(Items from a dataset)
= = = = =
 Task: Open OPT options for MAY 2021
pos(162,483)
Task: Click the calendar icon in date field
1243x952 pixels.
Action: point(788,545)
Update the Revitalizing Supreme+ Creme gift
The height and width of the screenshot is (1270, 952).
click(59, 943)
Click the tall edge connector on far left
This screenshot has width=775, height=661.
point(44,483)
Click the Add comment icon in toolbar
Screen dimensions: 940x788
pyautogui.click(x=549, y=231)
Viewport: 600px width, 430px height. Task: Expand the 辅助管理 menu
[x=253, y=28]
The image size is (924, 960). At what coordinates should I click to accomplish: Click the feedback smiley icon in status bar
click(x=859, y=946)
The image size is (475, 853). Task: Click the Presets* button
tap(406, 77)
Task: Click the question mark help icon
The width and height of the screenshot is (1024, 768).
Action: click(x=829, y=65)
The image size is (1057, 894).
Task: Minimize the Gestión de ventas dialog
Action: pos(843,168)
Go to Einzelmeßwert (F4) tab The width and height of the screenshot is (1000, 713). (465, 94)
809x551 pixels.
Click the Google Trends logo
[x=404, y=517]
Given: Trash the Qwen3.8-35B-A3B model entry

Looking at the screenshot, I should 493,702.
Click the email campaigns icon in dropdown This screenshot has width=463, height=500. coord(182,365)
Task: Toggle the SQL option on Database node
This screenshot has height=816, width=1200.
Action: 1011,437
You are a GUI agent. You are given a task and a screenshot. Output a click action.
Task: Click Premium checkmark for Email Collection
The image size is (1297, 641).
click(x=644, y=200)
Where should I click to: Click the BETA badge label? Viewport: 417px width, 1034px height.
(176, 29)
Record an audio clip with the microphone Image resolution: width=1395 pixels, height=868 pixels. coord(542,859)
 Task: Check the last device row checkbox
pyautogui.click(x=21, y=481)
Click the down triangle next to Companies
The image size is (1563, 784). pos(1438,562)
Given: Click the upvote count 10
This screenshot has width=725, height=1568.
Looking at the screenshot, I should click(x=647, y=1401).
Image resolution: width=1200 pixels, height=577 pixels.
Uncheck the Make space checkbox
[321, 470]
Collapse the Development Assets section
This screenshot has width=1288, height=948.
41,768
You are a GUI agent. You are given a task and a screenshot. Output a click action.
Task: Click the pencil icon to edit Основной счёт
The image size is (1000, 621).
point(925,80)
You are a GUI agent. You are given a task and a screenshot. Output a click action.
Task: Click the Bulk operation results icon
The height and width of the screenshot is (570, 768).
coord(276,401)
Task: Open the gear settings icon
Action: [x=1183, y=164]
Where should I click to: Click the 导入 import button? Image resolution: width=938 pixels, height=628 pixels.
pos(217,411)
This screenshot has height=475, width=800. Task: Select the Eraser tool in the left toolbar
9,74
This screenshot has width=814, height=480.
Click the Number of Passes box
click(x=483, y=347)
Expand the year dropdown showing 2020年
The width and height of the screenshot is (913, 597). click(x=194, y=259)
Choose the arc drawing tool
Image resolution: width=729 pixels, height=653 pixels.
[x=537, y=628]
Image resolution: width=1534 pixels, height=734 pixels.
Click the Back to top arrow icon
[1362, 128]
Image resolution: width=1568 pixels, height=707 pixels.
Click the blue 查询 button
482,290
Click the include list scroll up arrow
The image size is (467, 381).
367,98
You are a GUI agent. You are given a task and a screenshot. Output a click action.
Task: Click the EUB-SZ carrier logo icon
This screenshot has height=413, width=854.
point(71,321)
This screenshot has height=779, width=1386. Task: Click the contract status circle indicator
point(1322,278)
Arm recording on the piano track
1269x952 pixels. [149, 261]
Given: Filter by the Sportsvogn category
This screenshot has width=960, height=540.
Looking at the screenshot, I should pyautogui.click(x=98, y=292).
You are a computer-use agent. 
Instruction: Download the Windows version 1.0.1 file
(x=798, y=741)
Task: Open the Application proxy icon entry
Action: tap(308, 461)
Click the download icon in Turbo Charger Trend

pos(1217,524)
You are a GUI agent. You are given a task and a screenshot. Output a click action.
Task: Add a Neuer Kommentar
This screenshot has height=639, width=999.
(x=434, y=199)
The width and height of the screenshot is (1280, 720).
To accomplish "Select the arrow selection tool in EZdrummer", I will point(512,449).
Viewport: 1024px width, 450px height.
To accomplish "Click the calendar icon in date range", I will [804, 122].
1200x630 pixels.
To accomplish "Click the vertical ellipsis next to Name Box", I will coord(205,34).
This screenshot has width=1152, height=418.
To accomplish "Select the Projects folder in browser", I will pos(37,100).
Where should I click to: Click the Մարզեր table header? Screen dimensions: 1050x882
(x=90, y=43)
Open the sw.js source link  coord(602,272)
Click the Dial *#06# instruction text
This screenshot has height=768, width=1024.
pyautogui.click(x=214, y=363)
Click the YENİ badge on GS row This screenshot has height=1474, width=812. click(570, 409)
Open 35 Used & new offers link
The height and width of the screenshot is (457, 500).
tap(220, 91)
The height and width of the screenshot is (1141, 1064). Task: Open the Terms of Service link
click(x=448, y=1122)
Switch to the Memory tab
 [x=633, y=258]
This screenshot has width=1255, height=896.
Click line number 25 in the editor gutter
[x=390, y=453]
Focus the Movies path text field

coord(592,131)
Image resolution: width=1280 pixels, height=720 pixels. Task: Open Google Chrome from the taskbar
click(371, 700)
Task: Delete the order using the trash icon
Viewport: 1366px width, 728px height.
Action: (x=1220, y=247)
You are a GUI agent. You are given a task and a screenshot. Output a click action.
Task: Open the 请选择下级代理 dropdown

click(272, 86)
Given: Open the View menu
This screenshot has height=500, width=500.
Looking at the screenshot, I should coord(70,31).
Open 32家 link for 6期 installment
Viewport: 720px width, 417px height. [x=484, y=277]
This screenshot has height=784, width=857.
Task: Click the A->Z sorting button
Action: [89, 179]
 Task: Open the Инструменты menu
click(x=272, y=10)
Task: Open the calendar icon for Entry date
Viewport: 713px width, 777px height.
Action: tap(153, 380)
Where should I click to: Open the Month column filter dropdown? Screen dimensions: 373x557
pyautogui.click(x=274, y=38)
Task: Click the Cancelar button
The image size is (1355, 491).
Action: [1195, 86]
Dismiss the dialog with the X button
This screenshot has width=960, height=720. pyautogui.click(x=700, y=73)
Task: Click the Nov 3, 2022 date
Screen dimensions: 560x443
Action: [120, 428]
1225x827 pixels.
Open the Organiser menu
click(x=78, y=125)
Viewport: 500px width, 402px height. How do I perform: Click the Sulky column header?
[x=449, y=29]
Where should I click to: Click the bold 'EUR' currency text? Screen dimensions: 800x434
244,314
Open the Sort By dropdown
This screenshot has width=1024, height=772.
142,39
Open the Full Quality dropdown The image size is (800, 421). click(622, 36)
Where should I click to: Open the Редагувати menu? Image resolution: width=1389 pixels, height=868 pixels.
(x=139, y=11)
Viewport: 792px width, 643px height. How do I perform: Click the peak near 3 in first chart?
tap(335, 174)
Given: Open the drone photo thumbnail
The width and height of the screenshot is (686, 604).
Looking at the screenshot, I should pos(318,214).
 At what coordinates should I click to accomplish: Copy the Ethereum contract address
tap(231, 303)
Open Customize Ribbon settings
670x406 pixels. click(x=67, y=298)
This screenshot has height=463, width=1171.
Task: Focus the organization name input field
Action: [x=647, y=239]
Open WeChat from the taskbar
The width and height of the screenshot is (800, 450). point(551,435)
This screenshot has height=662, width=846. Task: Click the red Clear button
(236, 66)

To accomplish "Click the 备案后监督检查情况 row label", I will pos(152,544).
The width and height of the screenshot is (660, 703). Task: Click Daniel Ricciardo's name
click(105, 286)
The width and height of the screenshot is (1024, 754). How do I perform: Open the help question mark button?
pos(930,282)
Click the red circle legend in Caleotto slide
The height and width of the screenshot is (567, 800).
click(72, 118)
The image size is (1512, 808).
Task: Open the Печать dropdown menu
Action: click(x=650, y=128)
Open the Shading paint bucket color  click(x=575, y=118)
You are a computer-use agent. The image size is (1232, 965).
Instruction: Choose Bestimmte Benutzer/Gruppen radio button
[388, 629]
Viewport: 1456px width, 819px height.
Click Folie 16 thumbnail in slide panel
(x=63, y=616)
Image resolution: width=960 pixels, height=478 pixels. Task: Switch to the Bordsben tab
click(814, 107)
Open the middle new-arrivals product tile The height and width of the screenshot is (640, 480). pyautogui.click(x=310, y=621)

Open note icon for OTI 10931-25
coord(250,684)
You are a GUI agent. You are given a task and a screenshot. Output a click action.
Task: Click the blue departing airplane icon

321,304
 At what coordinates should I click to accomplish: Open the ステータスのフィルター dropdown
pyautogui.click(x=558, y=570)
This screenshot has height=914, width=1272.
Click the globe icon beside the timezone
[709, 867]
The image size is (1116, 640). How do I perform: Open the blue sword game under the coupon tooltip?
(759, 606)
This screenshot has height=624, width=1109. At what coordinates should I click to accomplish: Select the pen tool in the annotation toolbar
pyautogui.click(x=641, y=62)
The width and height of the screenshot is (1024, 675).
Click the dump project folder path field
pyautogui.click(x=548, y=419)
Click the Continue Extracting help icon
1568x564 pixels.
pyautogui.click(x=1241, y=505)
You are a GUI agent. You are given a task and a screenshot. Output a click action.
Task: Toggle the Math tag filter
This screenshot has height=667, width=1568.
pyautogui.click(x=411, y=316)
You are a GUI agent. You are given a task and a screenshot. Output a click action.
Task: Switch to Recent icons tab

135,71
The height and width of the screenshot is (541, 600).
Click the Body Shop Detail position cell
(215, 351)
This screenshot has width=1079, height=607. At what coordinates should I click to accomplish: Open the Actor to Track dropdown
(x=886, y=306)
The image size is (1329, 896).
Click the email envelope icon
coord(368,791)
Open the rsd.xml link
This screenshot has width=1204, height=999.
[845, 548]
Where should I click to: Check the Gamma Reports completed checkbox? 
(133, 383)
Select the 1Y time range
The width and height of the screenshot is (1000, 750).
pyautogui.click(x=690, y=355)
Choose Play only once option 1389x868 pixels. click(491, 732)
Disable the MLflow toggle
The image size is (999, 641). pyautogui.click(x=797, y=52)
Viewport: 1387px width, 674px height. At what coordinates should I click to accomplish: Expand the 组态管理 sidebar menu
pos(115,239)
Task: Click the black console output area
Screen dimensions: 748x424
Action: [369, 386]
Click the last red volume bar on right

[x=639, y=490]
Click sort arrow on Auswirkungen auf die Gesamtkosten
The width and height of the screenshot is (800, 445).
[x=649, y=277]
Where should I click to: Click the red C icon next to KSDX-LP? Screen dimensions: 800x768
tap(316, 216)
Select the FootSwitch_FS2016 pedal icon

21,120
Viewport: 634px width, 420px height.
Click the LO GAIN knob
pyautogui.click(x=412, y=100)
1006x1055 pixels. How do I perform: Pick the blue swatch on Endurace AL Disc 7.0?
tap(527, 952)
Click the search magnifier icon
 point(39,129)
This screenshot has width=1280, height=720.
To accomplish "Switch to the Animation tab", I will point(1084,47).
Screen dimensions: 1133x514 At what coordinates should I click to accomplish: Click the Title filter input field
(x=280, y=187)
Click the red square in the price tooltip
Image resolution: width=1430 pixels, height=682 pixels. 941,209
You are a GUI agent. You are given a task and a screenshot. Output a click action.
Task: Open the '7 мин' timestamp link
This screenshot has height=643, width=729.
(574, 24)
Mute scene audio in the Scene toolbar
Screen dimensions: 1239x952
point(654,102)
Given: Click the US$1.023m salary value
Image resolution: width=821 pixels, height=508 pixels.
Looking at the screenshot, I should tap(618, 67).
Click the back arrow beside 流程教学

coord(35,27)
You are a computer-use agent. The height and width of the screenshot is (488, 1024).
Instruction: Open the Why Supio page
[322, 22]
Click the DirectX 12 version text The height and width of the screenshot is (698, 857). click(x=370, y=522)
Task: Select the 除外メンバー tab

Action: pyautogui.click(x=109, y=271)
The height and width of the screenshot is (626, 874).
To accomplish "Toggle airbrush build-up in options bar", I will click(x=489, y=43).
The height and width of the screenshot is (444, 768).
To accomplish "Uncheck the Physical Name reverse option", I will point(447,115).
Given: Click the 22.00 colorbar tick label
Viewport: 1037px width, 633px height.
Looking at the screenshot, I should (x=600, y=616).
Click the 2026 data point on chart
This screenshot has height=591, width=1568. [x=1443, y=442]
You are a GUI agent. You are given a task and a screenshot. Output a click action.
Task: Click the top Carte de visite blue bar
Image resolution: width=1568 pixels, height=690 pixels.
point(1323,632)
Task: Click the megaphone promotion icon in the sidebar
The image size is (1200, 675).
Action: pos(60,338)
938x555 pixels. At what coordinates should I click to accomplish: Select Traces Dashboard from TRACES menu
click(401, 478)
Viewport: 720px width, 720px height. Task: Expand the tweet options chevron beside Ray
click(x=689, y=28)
= = = = =
## WHAT YOU ARE ASKED TO DO
Where the word "calendar" appears in a line of the entries, copy that line.

## FINISHED TASK
Task: Click the calendar icon in date field
To accomplish "Click the calendar icon in date range", I will [804, 122].
Task: Open the calendar icon for Entry date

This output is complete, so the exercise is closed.